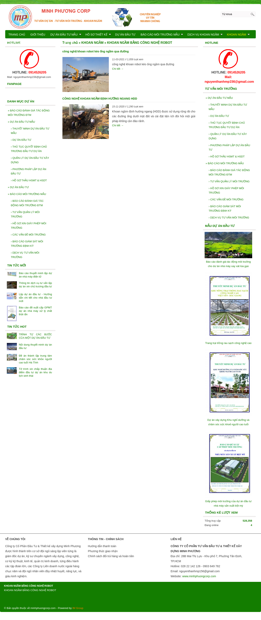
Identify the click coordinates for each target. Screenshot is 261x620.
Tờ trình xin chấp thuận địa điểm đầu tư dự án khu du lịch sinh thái (35, 372)
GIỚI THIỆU (37, 34)
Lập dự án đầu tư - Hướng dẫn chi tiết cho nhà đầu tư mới (35, 298)
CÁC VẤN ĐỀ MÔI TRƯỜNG (226, 199)
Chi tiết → (117, 68)
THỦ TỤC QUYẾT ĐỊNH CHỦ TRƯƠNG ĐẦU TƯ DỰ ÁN (227, 125)
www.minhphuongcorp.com (199, 576)
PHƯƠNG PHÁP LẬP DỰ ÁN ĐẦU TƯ (229, 147)
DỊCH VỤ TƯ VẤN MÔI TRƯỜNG (229, 217)
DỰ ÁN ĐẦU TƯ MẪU (219, 97)
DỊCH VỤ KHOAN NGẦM (205, 34)
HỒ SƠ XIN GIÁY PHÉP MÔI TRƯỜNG (226, 190)
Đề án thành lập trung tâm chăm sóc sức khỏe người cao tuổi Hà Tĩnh (35, 359)
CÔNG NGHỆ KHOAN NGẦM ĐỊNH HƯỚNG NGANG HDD (99, 98)
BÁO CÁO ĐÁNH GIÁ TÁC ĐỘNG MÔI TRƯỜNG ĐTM (229, 172)
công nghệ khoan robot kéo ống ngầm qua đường (95, 51)
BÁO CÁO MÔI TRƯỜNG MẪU (225, 163)
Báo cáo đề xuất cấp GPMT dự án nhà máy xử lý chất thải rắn (35, 311)
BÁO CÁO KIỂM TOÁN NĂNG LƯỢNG (33, 43)
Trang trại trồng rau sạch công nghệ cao (228, 343)
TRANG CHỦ (16, 34)
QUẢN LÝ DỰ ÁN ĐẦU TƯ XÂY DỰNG (228, 136)
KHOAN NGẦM (238, 34)
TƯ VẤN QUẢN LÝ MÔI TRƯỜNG (229, 181)
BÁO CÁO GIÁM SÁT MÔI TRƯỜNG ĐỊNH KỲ (225, 208)
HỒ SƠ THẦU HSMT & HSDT (227, 156)
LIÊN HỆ (68, 43)
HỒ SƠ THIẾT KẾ (98, 34)
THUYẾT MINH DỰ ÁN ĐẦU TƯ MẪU (228, 107)
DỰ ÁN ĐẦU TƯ (219, 115)
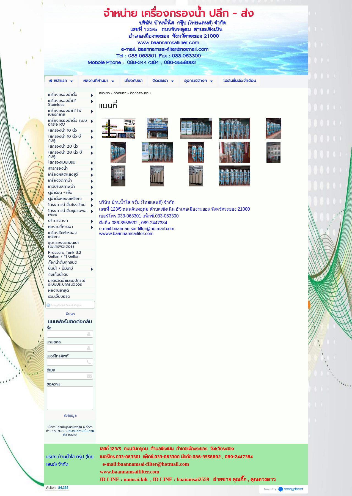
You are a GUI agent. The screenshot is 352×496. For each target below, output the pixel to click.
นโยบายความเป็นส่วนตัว (78, 433)
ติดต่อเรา (120, 93)
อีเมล (51, 370)
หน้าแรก (104, 93)
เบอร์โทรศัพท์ (57, 356)
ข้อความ (53, 384)
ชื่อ (49, 328)
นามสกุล (54, 342)
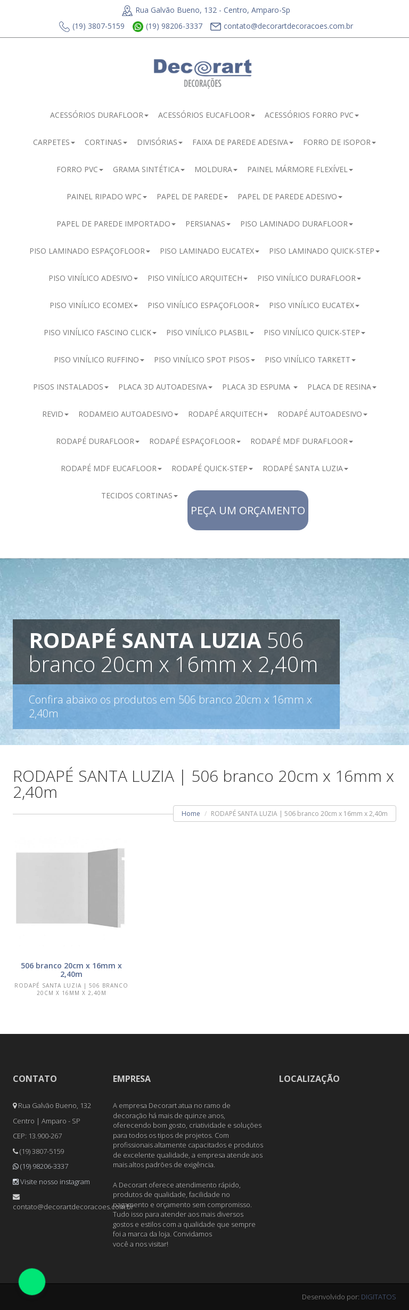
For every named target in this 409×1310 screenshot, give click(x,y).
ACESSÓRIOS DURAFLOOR (99, 115)
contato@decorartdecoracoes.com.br (281, 26)
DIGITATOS (378, 1296)
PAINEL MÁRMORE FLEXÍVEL (300, 169)
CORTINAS (106, 142)
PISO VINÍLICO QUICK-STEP (314, 332)
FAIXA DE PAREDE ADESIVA (242, 142)
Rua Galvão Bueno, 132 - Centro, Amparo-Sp (206, 10)
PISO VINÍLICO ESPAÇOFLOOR (203, 305)
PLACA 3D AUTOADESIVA (165, 387)
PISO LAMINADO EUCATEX (209, 251)
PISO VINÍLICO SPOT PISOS (204, 359)
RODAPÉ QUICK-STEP (212, 468)
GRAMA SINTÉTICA (149, 169)
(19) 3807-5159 (92, 26)
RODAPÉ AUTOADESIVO (322, 414)
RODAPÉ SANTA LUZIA (305, 468)
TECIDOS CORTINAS (139, 495)
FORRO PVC (79, 169)
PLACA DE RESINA (342, 387)
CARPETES (54, 142)
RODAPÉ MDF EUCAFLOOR (111, 468)
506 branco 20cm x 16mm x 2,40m (71, 969)
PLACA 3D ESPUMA (260, 387)
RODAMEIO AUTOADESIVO (128, 414)
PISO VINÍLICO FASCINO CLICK (100, 332)
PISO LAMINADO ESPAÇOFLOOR (89, 251)
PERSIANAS (208, 224)
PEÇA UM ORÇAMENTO (248, 510)
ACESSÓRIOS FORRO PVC (312, 115)
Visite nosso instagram (51, 1181)
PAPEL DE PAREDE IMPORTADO (116, 224)
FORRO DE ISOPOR (339, 142)
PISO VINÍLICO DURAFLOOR (309, 278)
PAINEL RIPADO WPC (107, 196)
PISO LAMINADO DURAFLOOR (296, 224)
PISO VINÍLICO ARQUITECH (198, 278)
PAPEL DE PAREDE (192, 196)
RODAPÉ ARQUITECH (228, 414)
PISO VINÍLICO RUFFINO (99, 359)
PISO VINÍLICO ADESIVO (93, 278)
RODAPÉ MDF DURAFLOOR (301, 441)
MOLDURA (216, 169)
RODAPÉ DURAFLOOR (98, 441)
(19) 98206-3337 (167, 26)
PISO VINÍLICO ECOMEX (94, 305)
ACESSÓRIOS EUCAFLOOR (206, 115)
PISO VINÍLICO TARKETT (310, 359)
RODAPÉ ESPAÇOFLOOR (195, 441)
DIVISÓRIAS (160, 142)
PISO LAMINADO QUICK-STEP (324, 251)
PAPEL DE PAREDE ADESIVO (290, 196)
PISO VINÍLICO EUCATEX (314, 305)
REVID (55, 414)
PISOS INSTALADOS (71, 387)
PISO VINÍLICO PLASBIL (210, 332)
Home (191, 813)
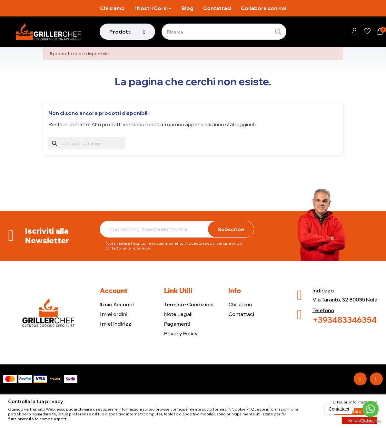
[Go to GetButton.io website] (370, 421)
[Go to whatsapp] (370, 409)
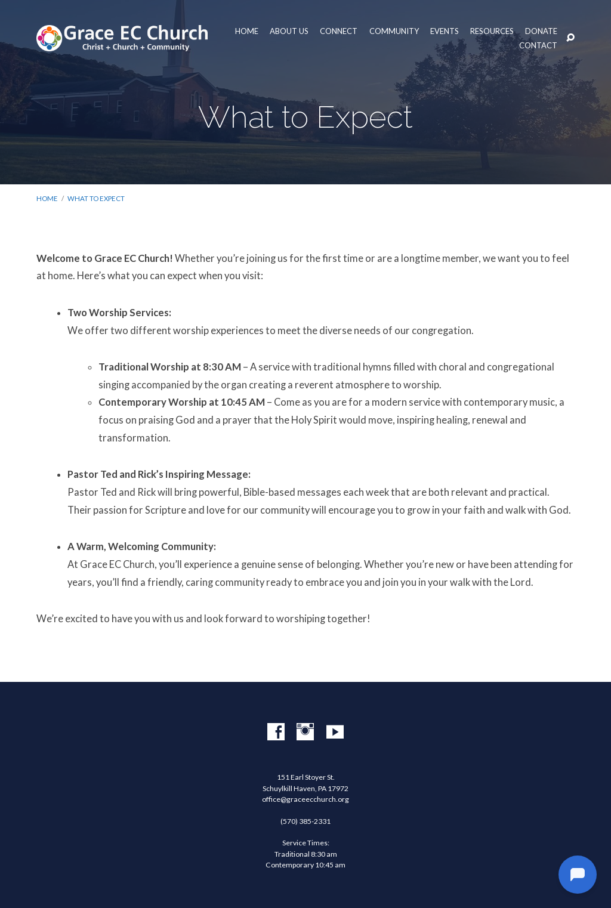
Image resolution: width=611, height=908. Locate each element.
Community (394, 31)
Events (444, 31)
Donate (541, 31)
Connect (338, 31)
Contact (538, 46)
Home (246, 31)
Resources (492, 31)
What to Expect (96, 198)
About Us (289, 31)
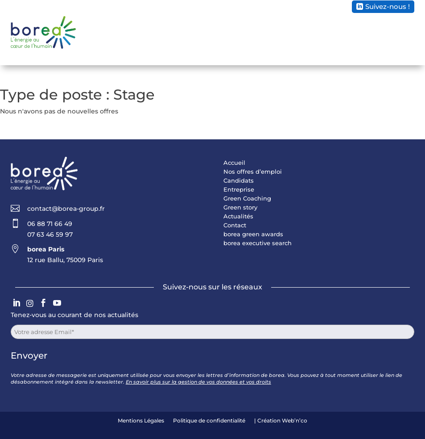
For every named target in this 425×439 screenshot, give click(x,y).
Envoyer (29, 355)
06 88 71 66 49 (49, 224)
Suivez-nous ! (387, 6)
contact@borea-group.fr (66, 209)
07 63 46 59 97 (50, 234)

> **Exercise**: Revise all the records, changing every "Donate" to "Support Us" and leaving everything else as it is. Leave the pictures out of your answer.

> **Output for this task**:
Identify the click coordinates for each target. Screenshot is 261x620.
Tờ trình xin chấp thuận địa điểm đầu tư dự án khu du lịch sinh thái (35, 372)
GIỚI THIỆU (37, 34)
Lập dự án đầu tư - Hướng dẫn chi tiết cho nhà đầu tư mới (35, 298)
CÁC VẤN ĐỀ MÔI TRƯỜNG (226, 199)
Chi tiết → (117, 68)
THỦ TỤC QUYẾT ĐỊNH CHỦ TRƯƠNG ĐẦU TƯ DỰ ÁN (227, 125)
www.minhphuongcorp.com (199, 576)
PHƯƠNG PHÁP LẬP DỰ ÁN ĐẦU TƯ (229, 147)
DỊCH VỤ TƯ VẤN MÔI TRƯỜNG (229, 217)
DỰ ÁN ĐẦU TƯ MẪU (219, 97)
DỊCH VỤ KHOAN NGẦM (205, 34)
HỒ SƠ XIN GIÁY PHÉP MÔI TRƯỜNG (226, 190)
Đề án thành lập trung tâm chăm sóc sức khỏe người cao tuổi Hà Tĩnh (35, 359)
CÔNG NGHỆ KHOAN NGẦM ĐỊNH HƯỚNG NGANG HDD (99, 98)
BÁO CÁO ĐÁNH GIÁ TÁC ĐỘNG MÔI TRƯỜNG ĐTM (229, 172)
công nghệ khoan robot kéo ống ngầm qua đường (95, 51)
BÁO CÁO MÔI TRƯỜNG MẪU (225, 163)
Báo cáo đề xuất cấp GPMT dự án nhà máy xử lý chất thải rắn (35, 311)
BÁO CÁO KIỂM TOÁN NĂNG LƯỢNG (33, 43)
Trang trại trồng rau sạch công nghệ cao (228, 343)
TRANG CHỦ (16, 34)
QUẢN LÝ DỰ ÁN ĐẦU TƯ XÂY DỰNG (228, 136)
KHOAN NGẦM (238, 34)
TƯ VẤN QUẢN LÝ MÔI TRƯỜNG (229, 181)
BÁO CÁO GIÁM SÁT MÔI TRƯỜNG ĐỊNH KỲ (225, 208)
HỒ SƠ THẦU HSMT & HSDT (227, 156)
LIÊN HỆ (68, 43)
HỒ SƠ THIẾT KẾ (98, 34)
THUYẾT MINH DỰ ÁN ĐẦU TƯ MẪU (228, 107)
DỰ ÁN ĐẦU TƯ (219, 115)
You are a GUI agent. The screenshot is 352×496. For each target below, output the pixel to click.
นโยบายความเป็นส่วนตัว (78, 433)
ติดต่อเรา (120, 93)
อีเมล (51, 370)
หน้าแรก (104, 93)
เบอร์โทรศัพท์ (57, 356)
ข้อความ (53, 384)
ชื่อ (49, 328)
นามสกุล (54, 342)
For every named target in this 409×1310 screenshot, give click(x,y).
ACESSÓRIOS DURAFLOOR (99, 115)
contato@decorartdecoracoes.com.br (281, 26)
DIGITATOS (378, 1296)
PAINEL MÁRMORE FLEXÍVEL (300, 169)
CORTINAS (106, 142)
PISO VINÍLICO QUICK-STEP (314, 332)
FAIXA DE PAREDE ADESIVA (242, 142)
Rua Galvão Bueno, 132 - Centro, Amparo-Sp (206, 10)
PISO VINÍLICO ESPAÇOFLOOR (203, 305)
PLACA 3D AUTOADESIVA (165, 387)
PISO LAMINADO EUCATEX (209, 251)
PISO VINÍLICO SPOT PISOS (204, 359)
RODAPÉ QUICK-STEP (212, 468)
GRAMA SINTÉTICA (149, 169)
(19) 3807-5159 (92, 26)
RODAPÉ AUTOADESIVO (322, 414)
RODAPÉ SANTA LUZIA (305, 468)
TECIDOS CORTINAS (139, 495)
FORRO PVC (79, 169)
PLACA DE RESINA (342, 387)
CARPETES (54, 142)
RODAPÉ MDF EUCAFLOOR (111, 468)
506 branco 20cm x 16mm x 2,40m (71, 969)
PLACA 3D ESPUMA (260, 387)
RODAMEIO AUTOADESIVO (128, 414)
PISO VINÍLICO FASCINO CLICK (100, 332)
PISO LAMINADO ESPAÇOFLOOR (89, 251)
PERSIANAS (208, 224)
PEÇA UM ORÇAMENTO (248, 510)
ACESSÓRIOS FORRO PVC (312, 115)
Visite nosso instagram (51, 1181)
PAPEL DE PAREDE IMPORTADO (116, 224)
FORRO DE ISOPOR (339, 142)
PISO VINÍLICO DURAFLOOR (309, 278)
PAINEL RIPADO WPC (107, 196)
PISO LAMINADO DURAFLOOR (296, 224)
PISO VINÍLICO ARQUITECH (198, 278)
PAPEL DE PAREDE (192, 196)
RODAPÉ ARQUITECH (228, 414)
PISO VINÍLICO RUFFINO (99, 359)
PISO VINÍLICO ADESIVO (93, 278)
RODAPÉ MDF DURAFLOOR (301, 441)
MOLDURA (216, 169)
RODAPÉ DURAFLOOR (98, 441)
(19) 98206-3337 (167, 26)
PISO VINÍLICO ECOMEX (94, 305)
ACESSÓRIOS EUCAFLOOR (206, 115)
PISO VINÍLICO TARKETT (310, 359)
RODAPÉ ESPAÇOFLOOR (195, 441)
DIVISÓRIAS (160, 142)
PISO LAMINADO QUICK-STEP (324, 251)
PAPEL DE PAREDE ADESIVO (290, 196)
PISO VINÍLICO EUCATEX (314, 305)
REVID (55, 414)
PISOS INSTALADOS (71, 387)
PISO VINÍLICO PLASBIL (210, 332)
Home (191, 813)
[Go to GetButton.io website] (370, 421)
[Go to whatsapp] (370, 409)
Image resolution: width=611, height=908. Locate each element.
Community (394, 31)
Events (444, 31)
Support Us (541, 31)
Connect (338, 31)
Contact (538, 46)
Home (246, 31)
Resources (492, 31)
What to Expect (96, 198)
About Us (289, 31)
For every named target in this 425×439 screenshot, give click(x,y).
Envoyer (29, 355)
06 88 71 66 49 (49, 224)
Suivez-nous ! (387, 6)
contact@borea-group.fr (66, 209)
07 63 46 59 97 (50, 234)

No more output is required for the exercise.